反応に直接関係ないはずの側鎖アルコールやアミド(-CONH2)など、がっちり保護しておく。この時に、ついシリル系保護基を使いたくなるが禁止。ちょっとした酸塩基の条件で分子内転位を経由して、外れてしまう。また側鎖の疎水性が高くなると、アミド鎖間の分子間水素結合で溶解性(と、おそらく反応性)が極端に落ちる事を覚えておくこと。「どんくさい」と思っても、tBuとかTrtとかの反応性がよく知られている古典的な保護基で前もって保護し、最後に酸で全部外れる合成経路を設計することが成功の秘訣。原料合成に手間取って、教授からイヤな顔されても気にするな。

法律に触れる化合物を作ってない?

法律に触れる化合物って意外と簡単な構造であることも多い。ここにも「〇〇は××から簡単にできるから注意が必要だ」とか不用意に書かれていたが、「〇〇の合成法」としてgoogleでトップヒットしてしまった。
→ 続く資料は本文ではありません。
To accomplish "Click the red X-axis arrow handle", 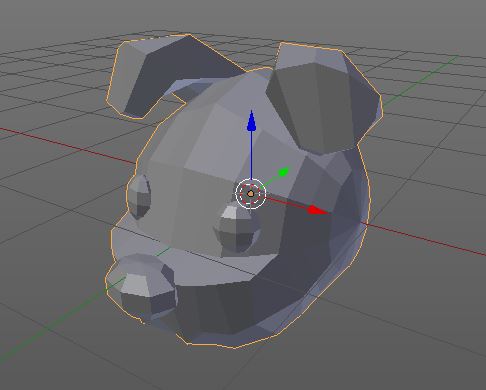I will pos(318,210).
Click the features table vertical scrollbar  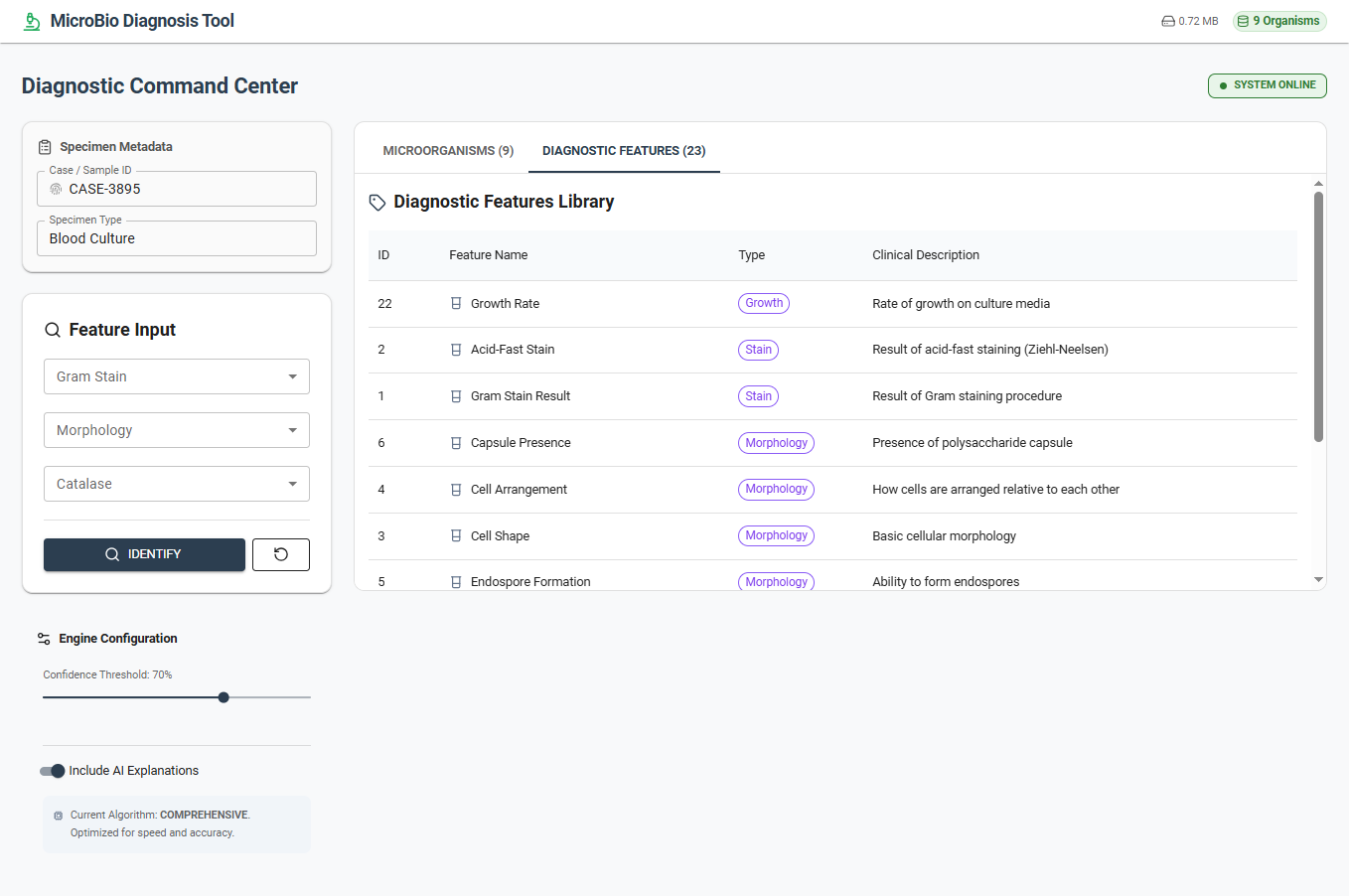point(1318,316)
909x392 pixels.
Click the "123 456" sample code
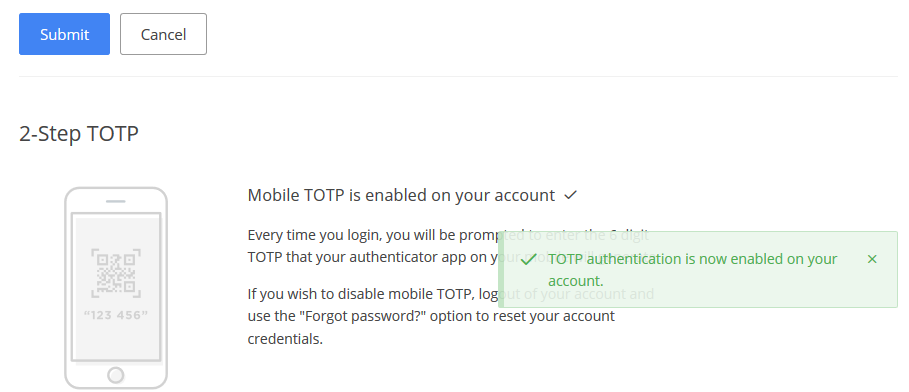pyautogui.click(x=116, y=315)
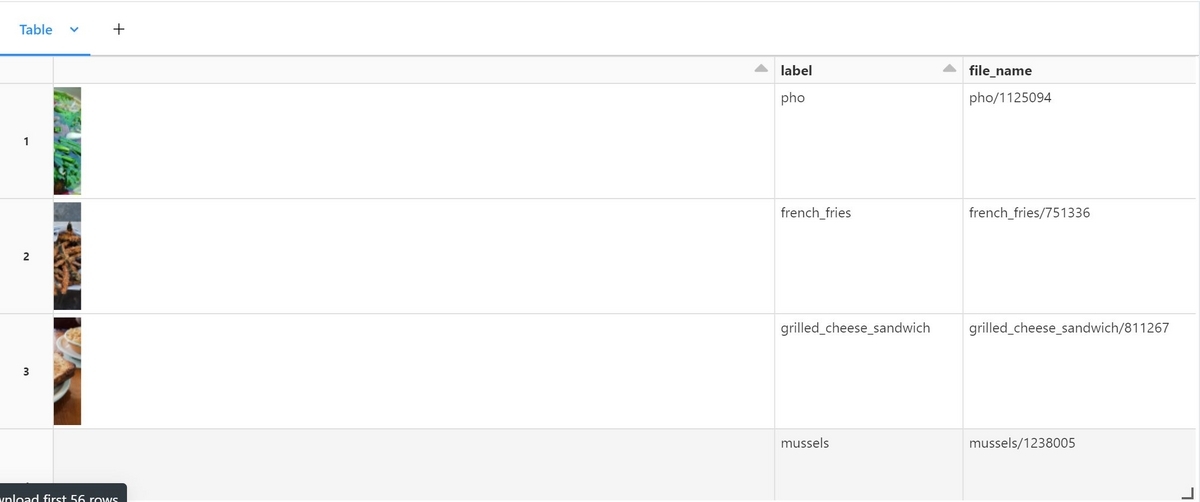Click the download first rows tooltip button
Viewport: 1200px width, 502px height.
63,493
慌てて削除。

  • そういう品って大体純度何%以上だと引っかかるとか
    って感じの規定じゃないっけ?
  • 色々なタイプの規制がある(規制根拠の法令による)。
    含量xx%以上というのもあれば、微量でもアウトな化合物もある。
    純品のみ規制の場合もあるが、「純品」の明確な基準はない。
    果ては、意図して入っていると微量(0.1%でも)でもダメ、
    意図せぬ不純物としてなら(数%入っていても)OKというのも。
    つまるところ、法令を見ないとわからないのだが、非常に読みにくい上に数が多い…。

合成経路にtBuLiを100mlもシリンジで吸う反応がある。怖い

  • t-BuLiを100mLシリンジで吸うような実験計画を立てるやつがアホだ。
    大体において、吸ってる途中で詰まりそうだ。
    sure-sealボトルにセプタムつけてキャニュレーションで滴下漏斗に移すよ、自分だったら。
  • tBuLiを大スケールで使う反応ってのもなぁ
  • tBuLiを100mlも使うスケールアップを考える方が悪い。
    多少収率が悪くとも別のルートを考えるべきだ。なぜtBuLiを使わなければならないのか、まずそこをよく検討する。塩基を強くする方法も強力なリチオ化をさせる方法も、より安全な手段が知られている。そこであくまでtBuLiに固執する指導者は、無能だ。
  • どうしてもそのルートじゃなければ駄目だ、という場合はtBuLi 100mLをベースにスケールを設定すべし。そしてtBuLiのsure-sealボトルにセプタムをつけて、ボトルに直接アルゴンのバルーンから圧力をかけてキャヌラ経由で反応系内に試薬瓶の全量を(シリンジで容量を測ることなく)送りこめ。接液部を極小にすることで事故を起こす確率は少しでも減らせることができる。